Since 2007, the third Wednesday of November has been set aside for Canadians to pause and remember those who have lost their lives or been seriously injured on Canadian roads. This year, the National Day of Remembrance for Road Crash Victims falls on November 16th.
The statistics for dying or being seriously injured in a car crash in Canada are staggering. On average, one person dies every five hours on Canadian roads. That’s 5 people every day, 37 people every week, and more that 160 people every month. In fact, each year in Canada, almost 1,900 people are killed in road crashes and another 165,000 are injured. The victims are not only those killed or injured, they are the friends, families and colleagues.
I would like to also bring attention to the first responders who often struggle with post traumatic stress after working the scene of a motor vehicle accident. This includes the 911 operator who first receives the call, the firefighters, paramedics, and police who rush to the scene of the accident, as well as the doctors and nurses who care for the injured victims upon arrival at the hospital. The police also have the heart-wrenching responsibility of informing the families of their devastating loss. These roles and responsibilities can take a huge toll on mental health and unfortunately this toll can have a ripple effect on the spouse, children, extended family, friends, and colleagues. Sadly, according to the Tema Conter Memorial Trust, at least 153 first responders have died by suicide in 2016 so far.

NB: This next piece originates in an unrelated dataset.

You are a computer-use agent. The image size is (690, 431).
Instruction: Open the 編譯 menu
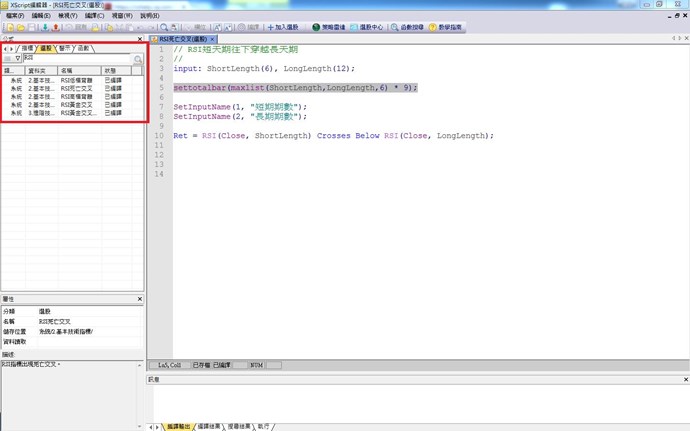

On November 16th, I feel it’s important to also take a moment to acknowledge the courage and sacrifice first responders make as they step into the unknown each and every day to serve the public.
There are 4 key high risk factors that lead to crashes and all are preventable.
- Impairment – use of alcohol and prescription, over-the-counter and illicit drugs. Drug impaired driving is on the rise and is now rivalling alcohol impaired driving. Impairment also includes natural causes such as fatigue or distracted behaviours.
- Distraction – when the drivers attention is diverted from the task at hand the diversion reduces the driver’s awareness, decision-making capacity, and the ability to react. The result is an increase in the risk of driver error, near-crashes, and crashes. A common example of this is texting while driving.
- Occupant protection – failure to wear a seatbelt and having proper occupant restraints
- Speed and aggressive driving – driving faster than the legal limit and other driver behaviours can put other road users at risk of injury and contribute to crashes and casualties.
The National Day of Remembrance for Road Crash Victims is a day to remember those who have been killed or injured but it is also intended to be a powerful reminder to drive carefully. The alternative can be devastating not only for those directly involved in the crash but for the families, friends and colleagues of all people involved.